Та огляделась. До виллы Ричмонд оставалась примерно минута езды.

— Дела как дела. Ничего монументального вроде няни или контактных линз.

— Хорошо сказано! — засмеялась Джулия. — Ведь в самом деле, двадцать пять лет с окулярами — и вдруг линзы. Теперь уже и не понять, как я могла столько времени выносить очки. Вот разве что Хью их немного недостает… — Она вдруг смутилась, очень мило, по-девичьи.

Машина начала притормаживать.

— Ну что? Заглянем туда все вместе? — спросила Кейт у близнецов. — Джосс будет рада.

— Джосс! Джосс! — наперебой завопили Джордж и Эдвард, выгибаясь в своих ремнях. — Хотим Джосс!

— Но нам пора домой, — запротестовала Джулия. — Я жду сразу несколько важных звонков, и вообще…

— Джосс! Джосс!

— Ну хорошо, — уступила она и выключила мотор. — Минут на десять, не больше. Боже мой, как подумаю, сколько времени у меня появится с приходом Сэнди, просто дух захватывает! — Она улыбнулась Кейт.
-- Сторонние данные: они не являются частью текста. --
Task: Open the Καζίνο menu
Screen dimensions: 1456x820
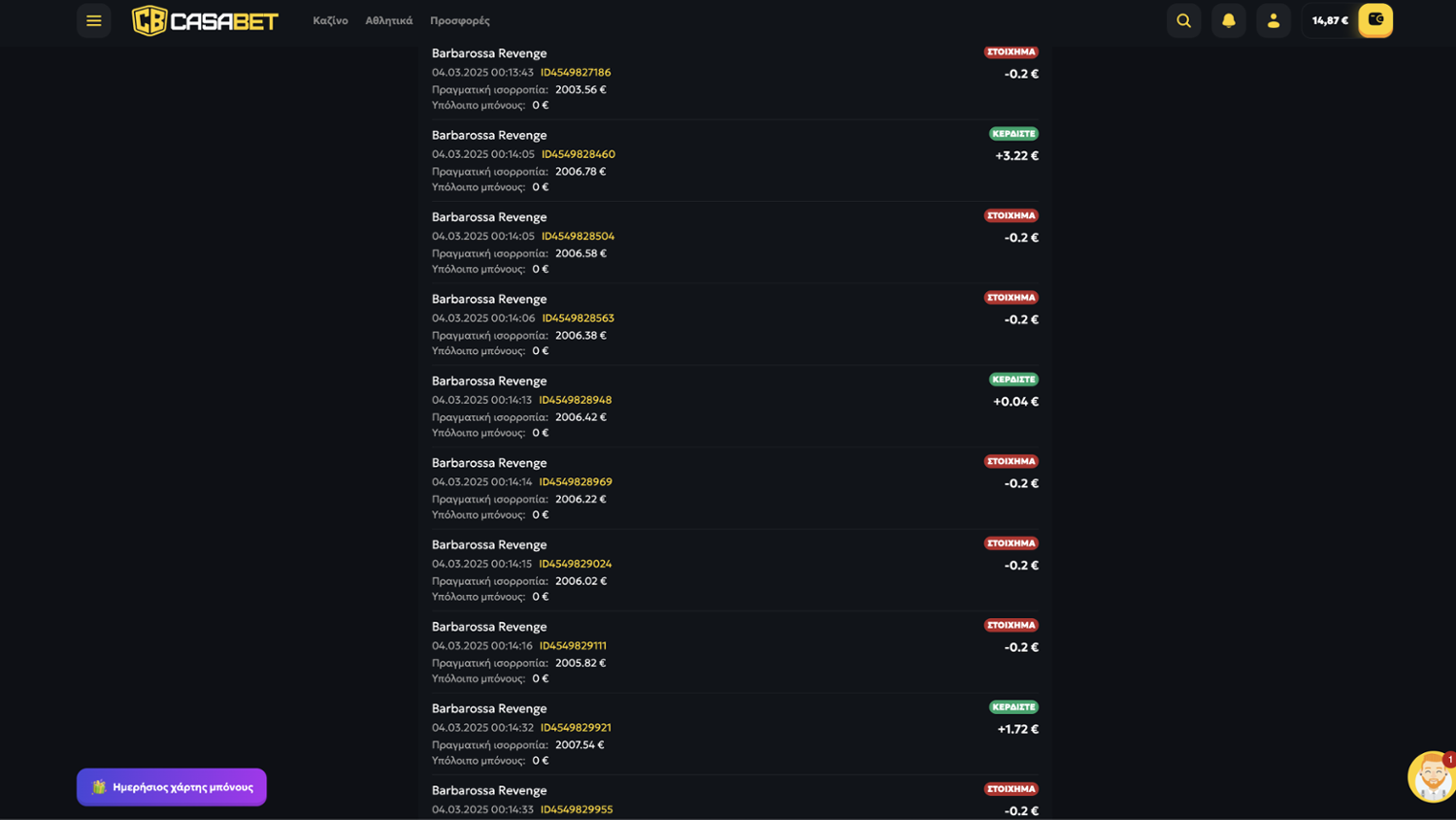Action: pos(330,20)
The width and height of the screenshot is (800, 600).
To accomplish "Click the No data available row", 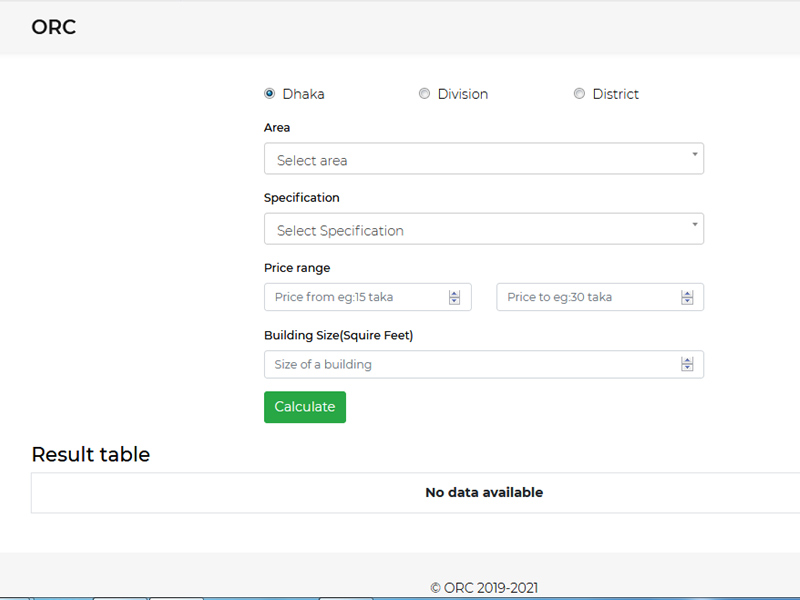I will coord(484,492).
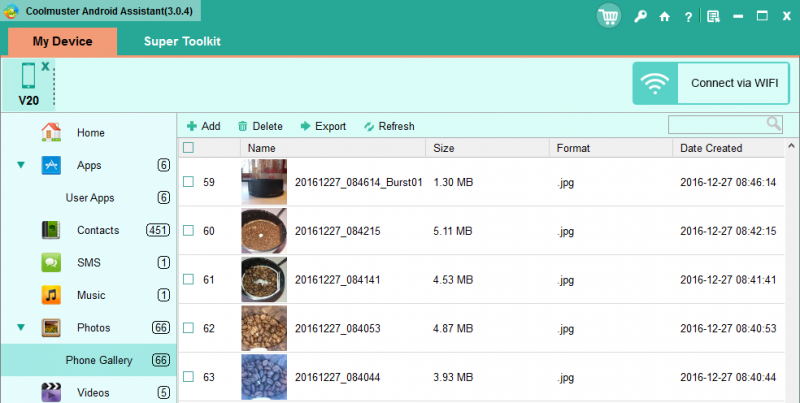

Без очков Джулия была неописуемо хорошенькая и юная. — Ну скажи, разве не славно, когда жизнь вдруг делает интересный и совершенно неожиданный поворот?

На вилле Ричмонд не оказалось не только Джосс, но и вообще никого — на кухне было пусто, в кабинете и наверху тоже, а искать в гостиной, куда никто не заглядывал месяцами, не было смысла (гостиная оживала только накануне Рождества с появлением елки и потому получила прозвище «актовый зал»). При более близком осмотре на кухонном столе обнаружилось две записки: одна была придавлена банкой из-под мармелада, другая — масленкой.

«Дорогая, — писал Джеймс, — у нас с Хью сегодня встреча с адвокатами. Дома буду где-то после шести. Надеюсь, приют тебя сегодня не слишком расстроил».

— Но ты ведь шла не из приюта, — заметила Джулия, заглянув в записку поверх плеча Кейт, — а совсем с другой стороны.

«Ушла в кино, — писала Джосс. — Вернусь очень поздно».

— Надо же, совсем из головы вон. — Кейт состроила близнецам виноватую гримасу. — Понимаете, Джосс собиралась в кино с мальчиком, а я забыла.

— Ого! — Джулия присвистнула. — Уже и мальчик есть.

— Да, американец. Очень воспитанный. Это ее первое свидание… кажется.

— Нет, вы только подумайте! Малышка Джосс — и вдруг мальчик. — Джулия окинула близнецов задумчивым взглядом. — Еще лет десять, и вы будете водить в кино девочек.

— А скоро она придет? — с надеждой полюбопытствовал Джордж.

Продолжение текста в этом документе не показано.